## Introduction to Dependency Parsing with spaCy

In [None]:
#setup
import warnings; warnings.simplefilter('ignore')
%matplotlib notebook
import pandas as pd
df = pd.read_csv('death-penalty-cases.csv')

In [None]:
text = 'Science cannot solve the ultimate mystery of nature. And that is because, in the last analysis, we ourselves are a part of the mystery that we are trying to solve.'
import spacy
nlp = spacy.load('en_core_web_sm')
doc = nlp(text)

In [None]:
doc

In [None]:
for sent in doc.sents:
    print("sentence:", sent)
    print("root:", sent.root)
    print([(w, w.dep_) for w in sent.root.children])
    print()

In [None]:
to_display = nlp('Science cannot solve the ultimate mystery of nature.')
to_display

In [None]:
from spacy import displacy
displacy.render(to_display, style="dep", jupyter=True)

In [None]:
# Noun Phrase Chunking
list(doc.noun_chunks)

In [None]:
sent.root

In [None]:
list(sent.root.children)

In [None]:
# Left children
list(sent.root.lefts)

In [None]:
# Right children
list(sent.root.rights)

In [None]:
# first token
sent[0]

In [None]:
# first token dependency label, cc=conjunction
sent[0].dep_

In [None]:
sent[0].head

## Unsupervised Discovery of Gendered Language through Latent-Variable Modeling

[Hoyle et al. (2019)](https://www.aclweb.org/anthology/P19-1167/) study the language use of gendered nouns and proceed to train a generative latent-variable model that jointly represents adjective (or verb) choice, with its sentiment given the (natural) gender of a noun.

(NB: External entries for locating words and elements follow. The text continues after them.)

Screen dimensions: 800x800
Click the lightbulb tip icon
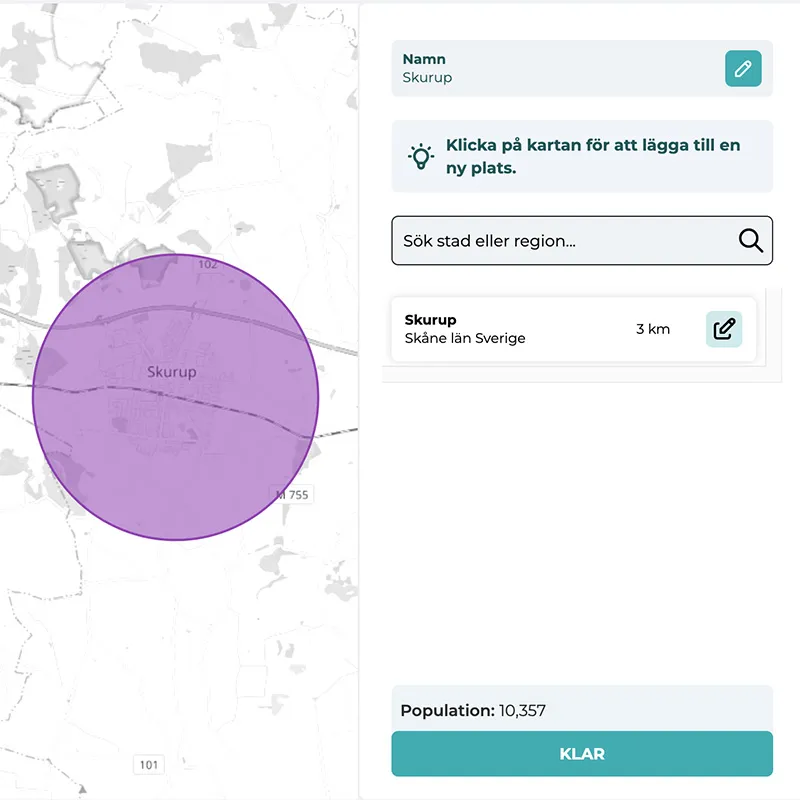tap(421, 156)
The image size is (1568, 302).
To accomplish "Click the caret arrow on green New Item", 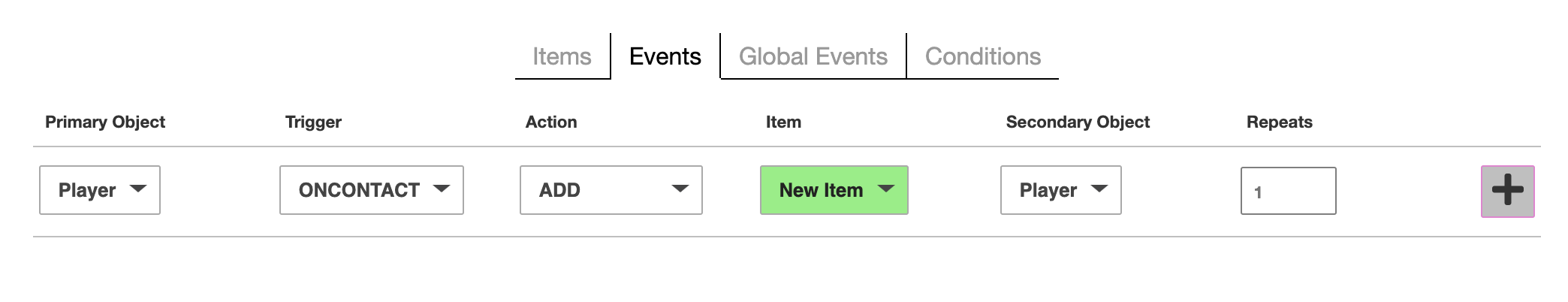I will [886, 189].
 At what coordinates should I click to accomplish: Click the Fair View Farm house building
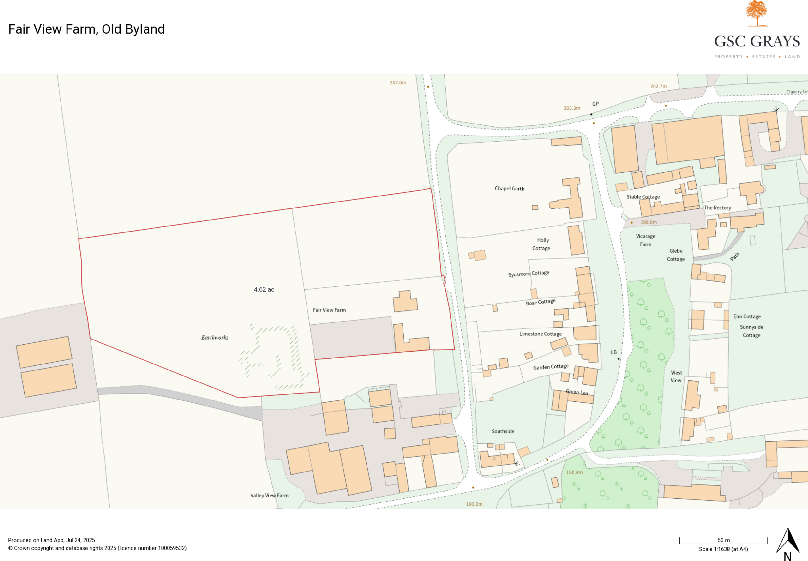(405, 302)
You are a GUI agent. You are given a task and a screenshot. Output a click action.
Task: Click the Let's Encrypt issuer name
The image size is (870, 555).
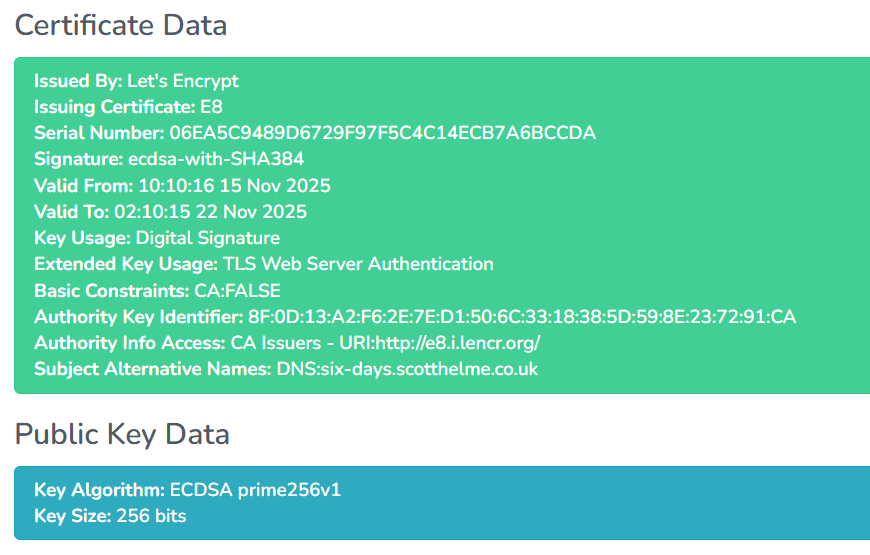(183, 81)
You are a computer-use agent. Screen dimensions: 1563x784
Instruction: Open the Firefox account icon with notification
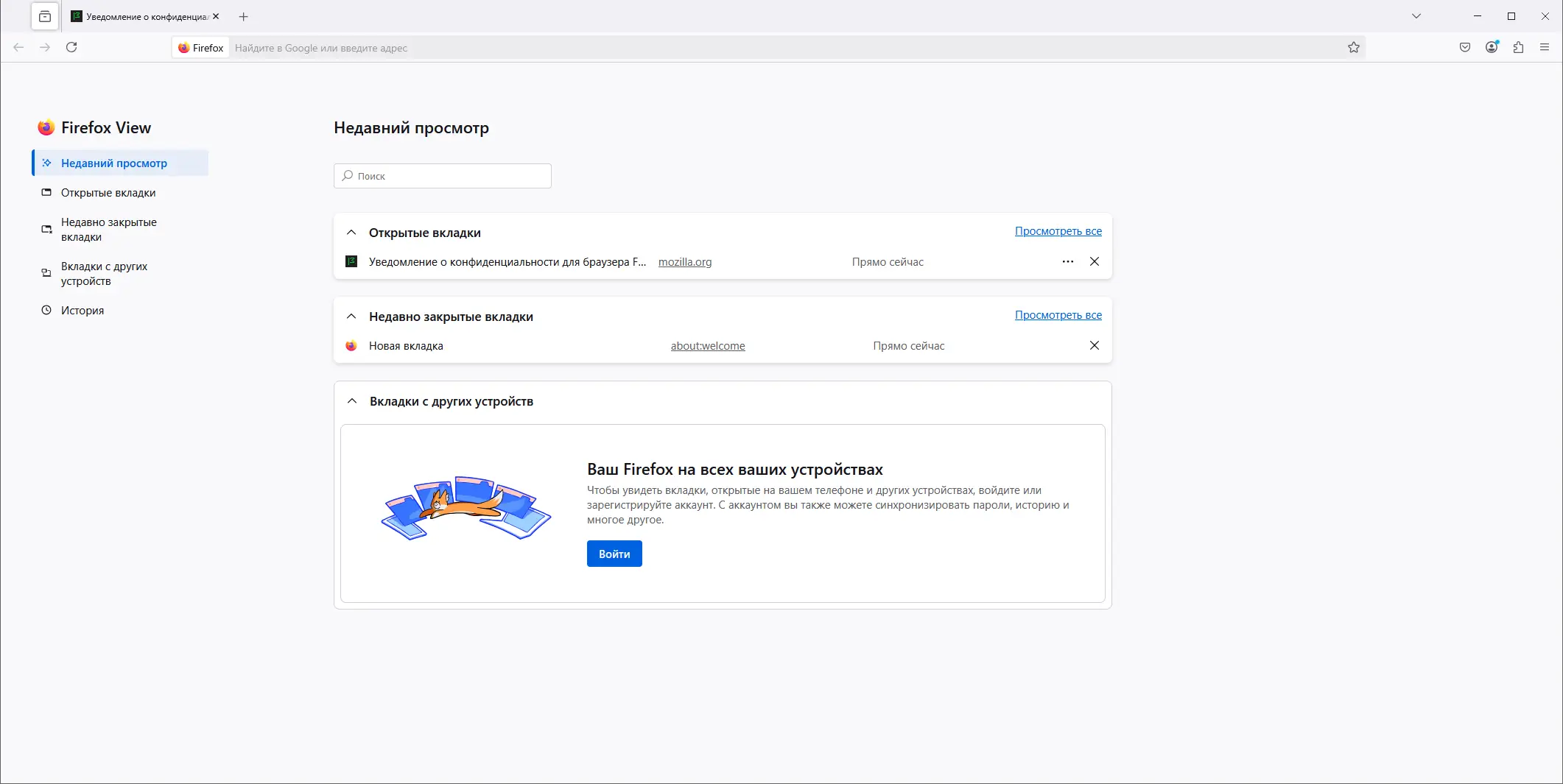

To this extent, they extract noun–adjectives pairs, NSUBJ–verb pairs and DOBJ–verb pairs. 

In the following, we show how to extract NSUBJ-verb pairs from text.

In [None]:
df

In [None]:
df = df.sample(n=2000)
df["processed"] = df["snippet"].apply(lambda x: nlp(x))


In [None]:
def extract_subject_verb_pairs(sent):
    subjs = [w for w in sent if w.dep_ == "nsubj"]
    pairs = [(w.lemma_.lower(), w.head.lemma_.lower()) for w in subjs]
    return pairs

df["subj-verb-pairs"] = df["processed"].apply(lambda x: extract_subject_verb_pairs(x))

In [None]:
# most common pairs
from collections import Counter
counter = Counter()
for item in df["subj-verb-pairs"]:
    counter.update(item)
    
for pair, counts in counter.most_common(n=25):
    print (pair, counts) # -pron- is a pronoun

In [None]:
# install coreference resolution for spacy
!git clone https://github.com/huggingface/neuralcoref.git
!cd neuralcoref
!pip install -r neuralcoref/requirements.txt
!pip install -e neuralcoref

In [None]:
# set up coreference resolution
import neuralcoref      ## ignore RuntimeWarning(s)
neuralcoref.add_to_pipe(nlp)

In [None]:
# Coreference Resolution
doc = nlp(u'My sister has a dog. She loves him.')
print(doc._.has_coref)         ## True
print(doc._.coref_clusters)    ## [My sister: [My sister, She], a dog: [a dog, him]]
print(doc._.coref_resolved)    ## 'My sister has a dog. My sister loves a dog.'


In [None]:
df["corefs_resolved"] = df["snippet"].apply(lambda x: nlp(x))


In [None]:
def extract_subject_verb_pairs_coref(sent):
    subjs = [w for w in sent if w.dep_ == "nsubj"]
    pairs = []
    for w in subjs:
        # either a subject is part of a coreference chain, then we need to resolve the chain
        if w._.in_coref:
            cluster = w._.coref_clusters[0]
            lemma = cluster.main.root.lemma_.lower()
            pairs.append((lemma, w.head.lemma_.lower()))
        # if it's not, we can just do the same as above
        else:
            pairs.append((w.lemma_.lower(), w.head.lemma_.lower()))
    return pairs

In [None]:
df["subj-verb-pairs-coref"] = df["corefs_resolved"].apply(lambda x: extract_subject_verb_pairs_coref(x))
counter = Counter()
for item in df["subj-verb-pairs-coref"]:
    counter.update(item)
    
for pair, counts in counter.most_common(n=25):
    print (pair, counts)

In [None]:
# verbs used with defendant

for (subject, verb), counts in counter.most_common():
    if subject == "defendant" and counts > 1:
        print (subject, verb, counts)

In [None]:
# verbs used with jury

for (subject, verb), counts in counter.most_common():
    if subject == "jury" and counts > 1:
        print (subject, verb, counts)